I got flamed for "Reinventing the wheel" all because I stood up for Mike in his efforts to show Germanium diodes performance versus their newer Schottky replacements...people notice, so why not try to bump up the Receiver? Is anyone really going to care?

  • I'd love to be the one that says yes this works.

But, that relies on the ears of the beholder. Their original parts are no longer made and the newer parts require support part changes to accommodate their frequency response performance and characteristics.

What one may hear is simply a higher frequency bandwidth the Schottky provides to the Audio Detector.

Is that noise a good thing? I don't know - Germanium offered a "latent" and slow response curve to frequency, as you increased the audio bandwidth the Germanium style Diodes simply rolled-off the high end tonal portion. Older folks notice the "Warm sound" versus the sharper - nearly clickety snapping sounds the audio and the noise it's embedded in, makes when it arrives to the listeners ear.


Others notice the AGC performance - pushes the noise floor down. Yes, it can generate that level or threshold power during detection because of the nature of the beast inside the receiver is trying to keep quiet, while the rest of the worlds own noises come roaring into the 1st Stage. So, yes you can call it a reception improvement.

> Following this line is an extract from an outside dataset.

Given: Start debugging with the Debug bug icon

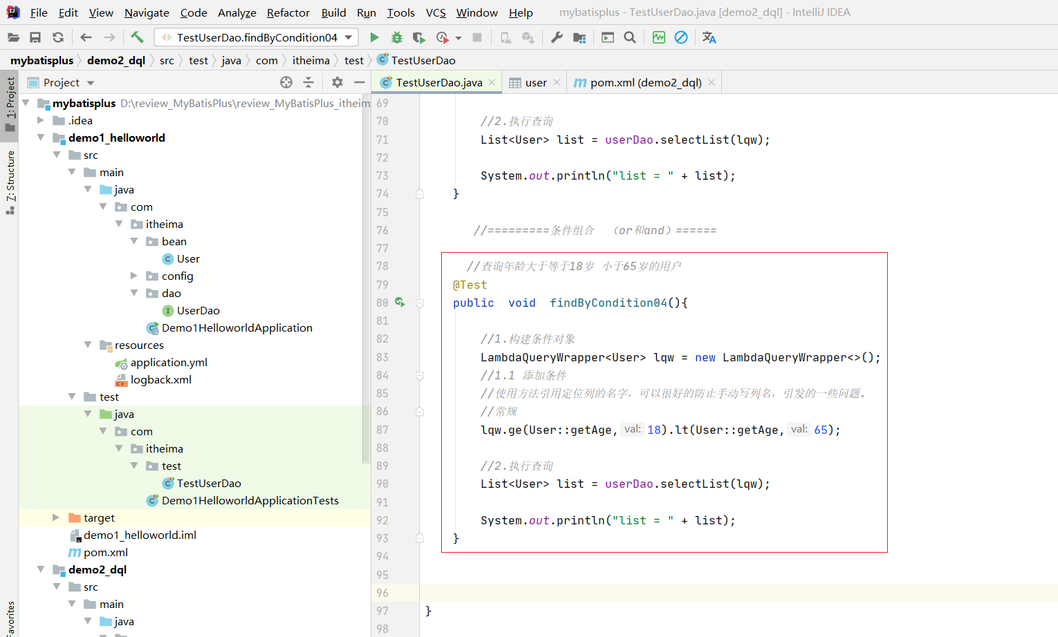Looking at the screenshot, I should tap(396, 37).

The issue of this thread is about a Transistor - that can use these performance enhancements and it can and will do circles around most other radio equipment made in the day, for the modes you listen for and use still today. But that is not possible or needed for all radios or equipment - keeping the original design gave you predictable results as the engineers that built it, put in for those designs back in those days.

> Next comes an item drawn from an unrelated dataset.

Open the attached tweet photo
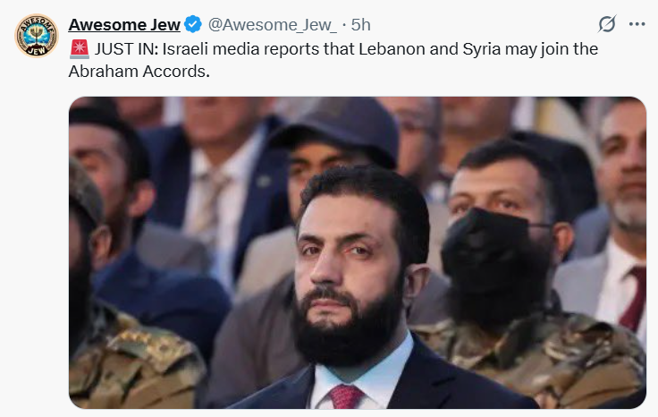Screen dimensions: 658x417 click(x=357, y=252)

You may be asking for more trouble in trying to do the upgrade than to keep original design.


No one, except the end user has to bear the burden of proof - after all that effort to Develop, Manufacture and Retail - no one bothers to ask the Customer "How does this sound?"


If you're the Older Guy, you'd say "It's a lot to listen to."

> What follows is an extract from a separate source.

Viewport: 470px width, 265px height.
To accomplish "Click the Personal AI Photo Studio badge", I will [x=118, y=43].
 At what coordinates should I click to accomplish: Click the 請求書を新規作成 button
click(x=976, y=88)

If you're the Younger Guy, you'd say "Give me more!"


I can see why Mike gets annoyed. He was trying to send up a flag.


Now, if you want that clickety sharp sounds of these newer radios - that's fine. But to attempt to retro-back this performance into the older radios requires more than the outcome may be worth. Sure you can fix the RF amp section and do up a card that is a drop-in for the original. Yes, you can make the AGC work better (relative term) - but why?


Only if the receiver needs help. Was it damaged? Then we go back to Robbs' question of the PIN diodes. They may be the biggest problem - because they suffer from the most abuse and damages caused by RF power spikes and noise pulse events that can serious erode the ability of the PIN Diode to stay sharp and work only when needed. They do degrade from impulse events and they tend to lessen the receivers ability to keep listening.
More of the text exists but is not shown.